So, for someone who is sizing turbos for their car and valuing throttle response above all else, it sounds like you should look for a compressor map where your target FWHP is just off to the right of the map by 2-5 lbs/min, assuming that you've got decent intercooling? And on that note, it also sounds like "flat" or "broad" maps are much better than "peaky" ones due to the relative low boost that rotaries like to see for reliability reasons... -ch |
Originally posted by hyperion And lemme add this question: after looking at the 60-trim TO4E compressor: http://64.225.76.178/catalog/compmaps/Fig16.gif it would appear that 400 RWHP (or about 475 FWHP, or about 54 lbs/min of air) is way outside the capabilities of this turbo as well.

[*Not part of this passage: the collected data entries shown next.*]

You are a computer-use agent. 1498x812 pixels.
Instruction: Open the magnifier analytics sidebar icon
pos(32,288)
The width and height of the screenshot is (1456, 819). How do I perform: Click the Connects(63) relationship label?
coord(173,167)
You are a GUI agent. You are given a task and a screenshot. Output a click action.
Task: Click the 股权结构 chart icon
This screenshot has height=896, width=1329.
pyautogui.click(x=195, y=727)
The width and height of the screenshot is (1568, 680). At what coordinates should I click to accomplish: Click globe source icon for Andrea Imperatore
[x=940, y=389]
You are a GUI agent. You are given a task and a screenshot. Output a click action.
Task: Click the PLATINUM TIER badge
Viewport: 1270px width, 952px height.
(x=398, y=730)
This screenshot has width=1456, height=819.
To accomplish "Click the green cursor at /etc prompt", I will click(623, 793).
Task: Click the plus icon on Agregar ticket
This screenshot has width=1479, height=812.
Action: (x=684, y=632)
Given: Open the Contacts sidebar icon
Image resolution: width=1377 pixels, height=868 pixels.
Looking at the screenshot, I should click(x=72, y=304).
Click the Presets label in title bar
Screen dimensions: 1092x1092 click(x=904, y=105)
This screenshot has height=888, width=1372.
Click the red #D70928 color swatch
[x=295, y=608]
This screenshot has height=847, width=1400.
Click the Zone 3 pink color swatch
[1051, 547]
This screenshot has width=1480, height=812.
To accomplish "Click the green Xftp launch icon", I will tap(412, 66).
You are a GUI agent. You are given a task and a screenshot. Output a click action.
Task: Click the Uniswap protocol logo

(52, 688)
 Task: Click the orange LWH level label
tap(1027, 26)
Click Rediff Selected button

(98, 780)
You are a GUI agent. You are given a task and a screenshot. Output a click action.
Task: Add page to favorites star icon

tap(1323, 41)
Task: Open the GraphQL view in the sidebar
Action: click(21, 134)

And yet there are those who have put down 400 RWHP with the HKS and XS kits at aroun 17psi. What gives? -ch If you have an engine with 54lbs/min the corrected airflow at 60 degrees F would be about 50lbs/min. Corrected flow= actual flow x sqrt([temp+460]/545)/(14.7/13.95) PR=(Boost + Pressure Drop of (Intercooler + Air cleaner)+ Atmosphere)/(Atmosphere-pressure drop of aircleaner) And if you work out the pressure ratio (taking into account the intercooler and air cleaner), you will find that 17psi is a pressure ratio of about 2.4. This corresponds to a point inside the map with a PR of 2.4 and a 50lbs/min flow. |
These are some great responses. Thanks for the help here--it makes understanding the single turbo a lot easier,
-ch |
I'm actually looking at getting a GT3540 after talking to my mate at Garrett.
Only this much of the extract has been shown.